A metal ball of radius $r$ and density $d$ travels with a terminal velocity $v$ in a liquid of density $\dfrac{d}{4}$ . the terminal velocity of another ball of radius $2r$ and density $3d$ in the same liquid is
(A) $\dfrac{44v}{3}$
(B) $\dfrac{22v}{3}$
(C) $\dfrac{11v}{3}$
(D) $\dfrac{3v}{44}$

Answer 1

Hint : Use the equation to find the terminal velocity of a sphere in a fluid and find the ratio of the terminal velocity equations of both the metal balls and find an equation for the terminal velocity of the second ball in terms of the terminal velocity of the first ball.

Complete step by step answer
Let the terminal velocity of the first ball be $v$ and that of the second ball be $v'$ . Let the acceleration due to gravity be denoted by the variable $g$ . Let the radius of the first ball be $r$ and therefore, the radius of the second ball becomes $2r$ . Let the density of the first ball be $d$ and therefore, the density of the second ball becomes $3d$ as per the question.
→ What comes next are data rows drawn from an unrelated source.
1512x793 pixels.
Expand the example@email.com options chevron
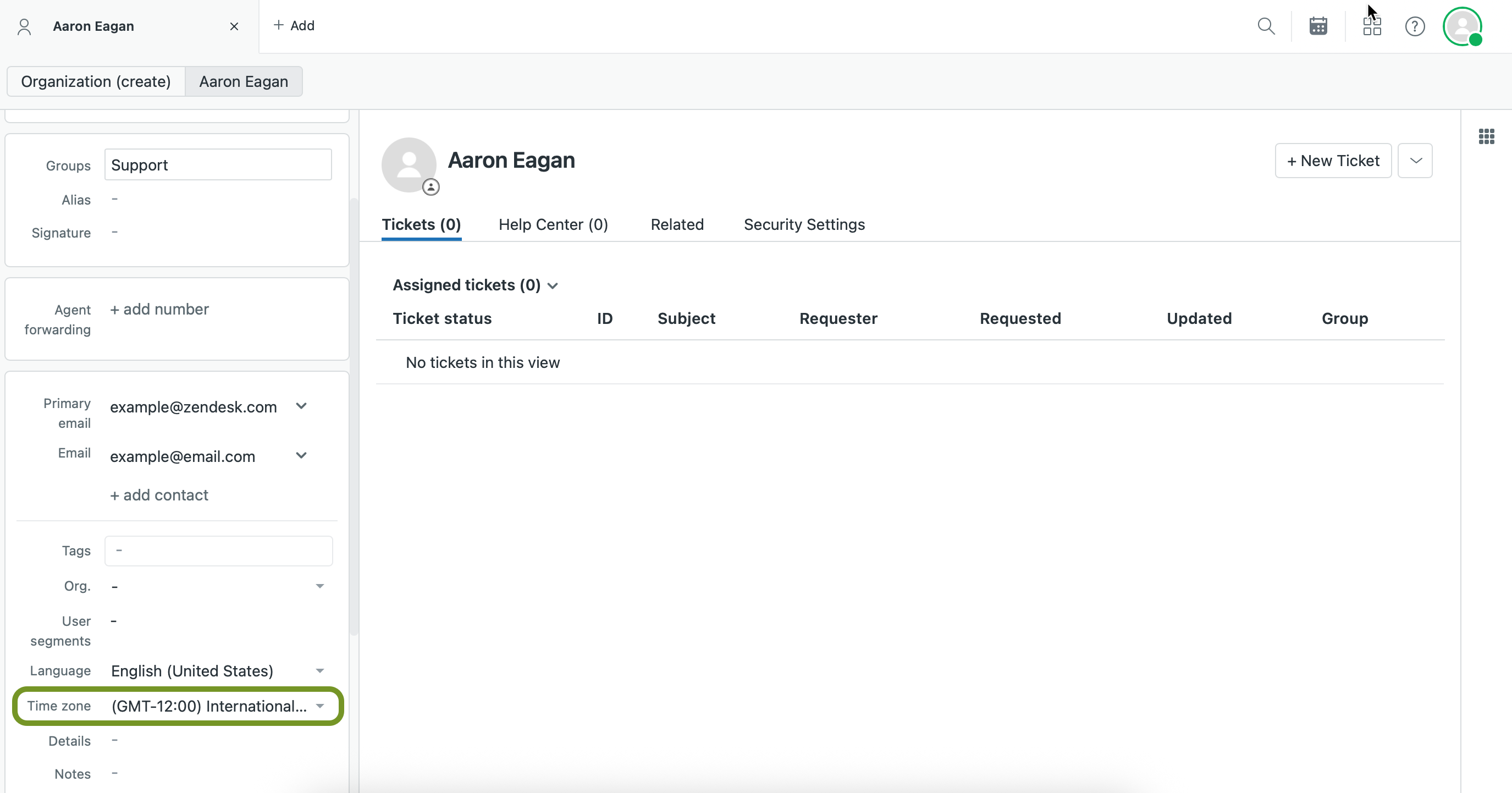tap(301, 455)
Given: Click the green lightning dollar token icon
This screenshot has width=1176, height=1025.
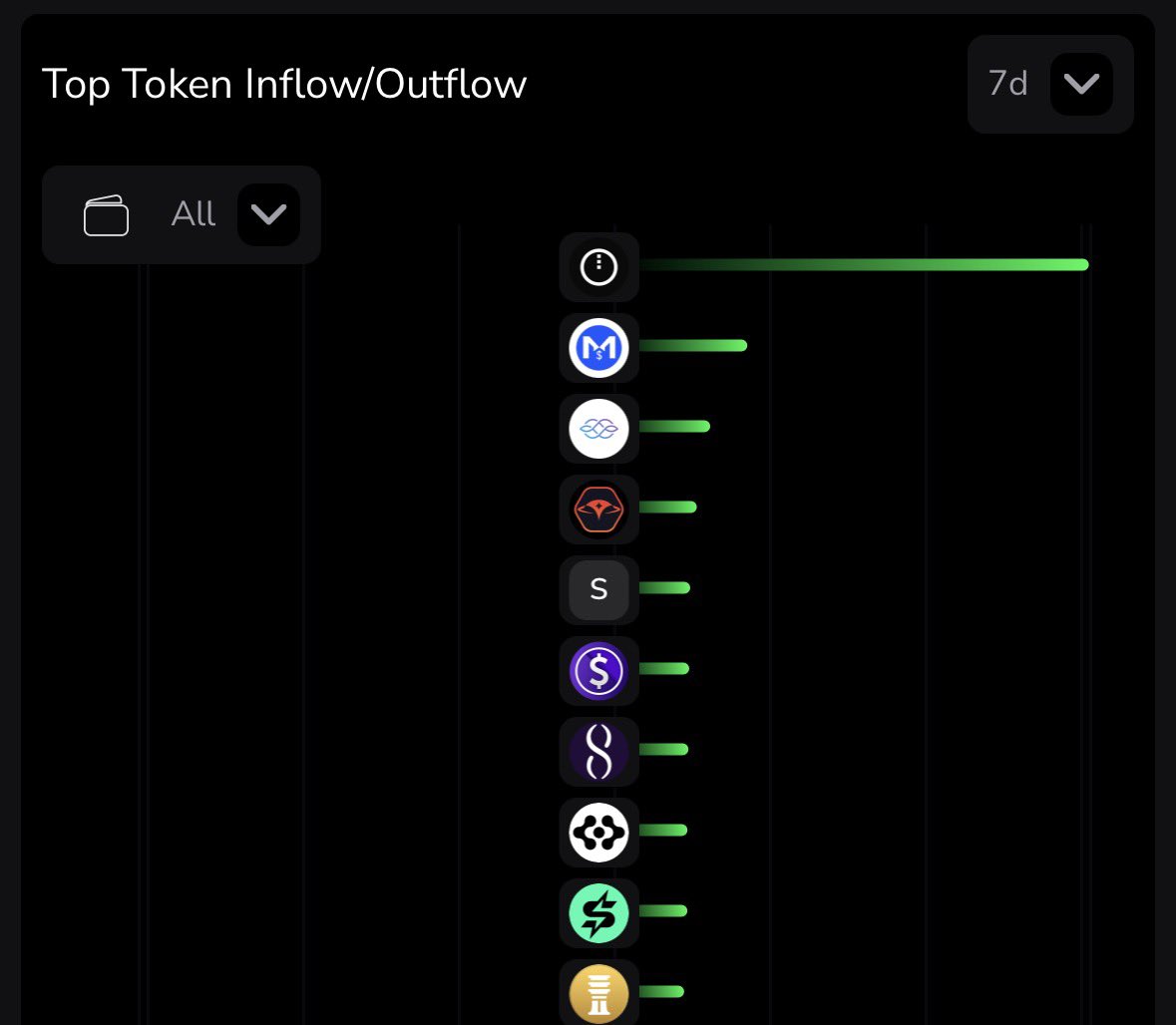Looking at the screenshot, I should [598, 912].
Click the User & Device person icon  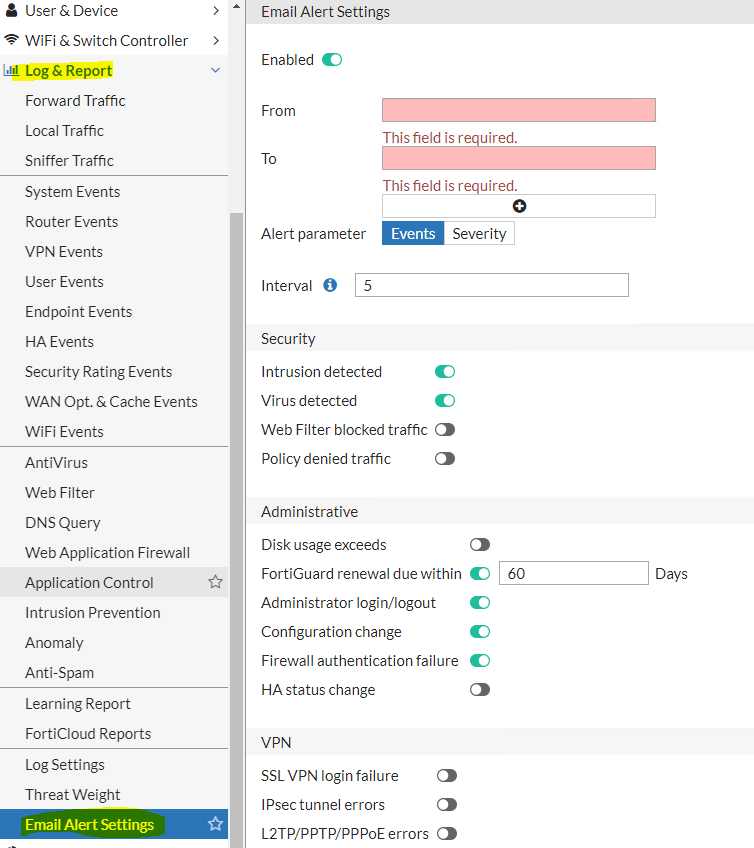click(x=11, y=10)
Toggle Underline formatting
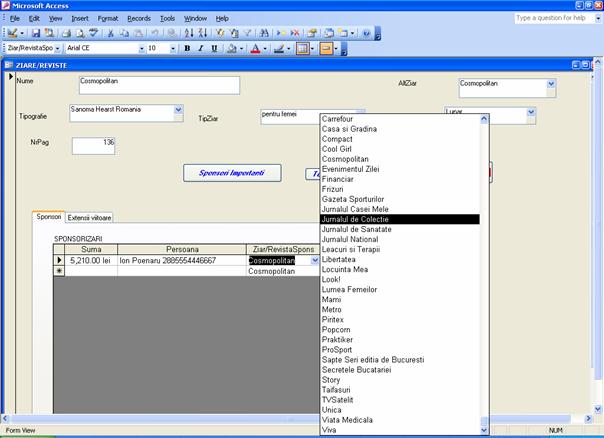The height and width of the screenshot is (438, 604). (213, 48)
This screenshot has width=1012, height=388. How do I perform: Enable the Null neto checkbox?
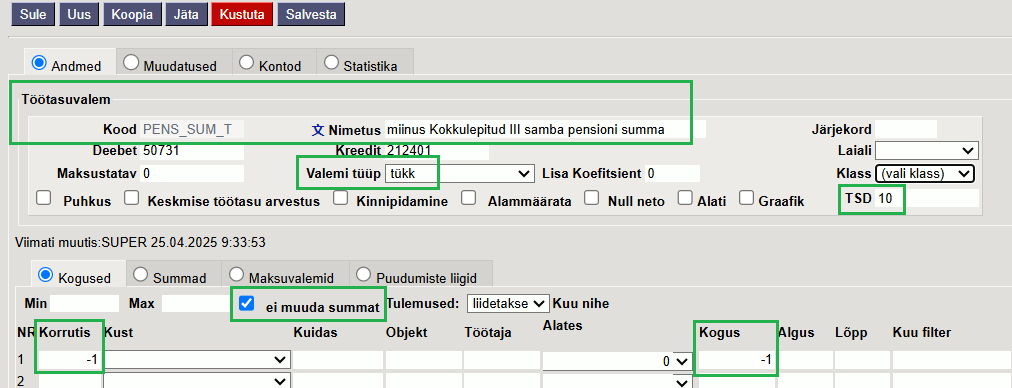click(x=592, y=199)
Let ${{d}_{l}}$ be the density of the liquid.
Terminal velocity of the first ball is given by
$\Rightarrow v=\dfrac{2g{{r}^{2}}}{9\eta }\left( d-{{d}_{l}} \right)$
Terminal velocity of the second ball is given by
$\Rightarrow {{v}^{'}}=\dfrac{2g{{\left( 2r \right)}^{2}}}{9\eta }\left( 3d-{{d}_{l}} \right)$
Therefore, taking ratios of both the terminal velocity and substituting the given value of the density of liquid gives us
$\Rightarrow \dfrac{v'}{v}=\dfrac{\left( \dfrac{2g\times 4{{r}^{2}}}{9\eta } \right)\left( 3d-\dfrac{d}{4} \right)}{\left( \dfrac{2g{{r}^{2}}}{9\eta } \right)\left( d-\dfrac{d}{4} \right)}$
Canceling all common terms and simplifying gives us
$\Rightarrow \dfrac{v'}{v}=4\times \dfrac{11}{4}\times \dfrac{4}{3}$
Therefore we get an equation for the terminal velocity of the second metal ball as
$\Rightarrow v'=\dfrac{44v}{3}$
Hence, the terminal velocity of the second metal ball in terms of the terminal velocity of the first ball is given by $\dfrac{44v}{3}$ .

Note
Terminal velocity is achieved by an object in a fluid, when the forces acting on the object balances, that is, the weight of the object will balance the force due to buoyancy and the force due to the viscosity of the liquid. Viscous force occurs due to the resistance offered by the fluid when the object is moving. The buoyant force acts on the body due to the pressure difference with an increase in depth of the liquid.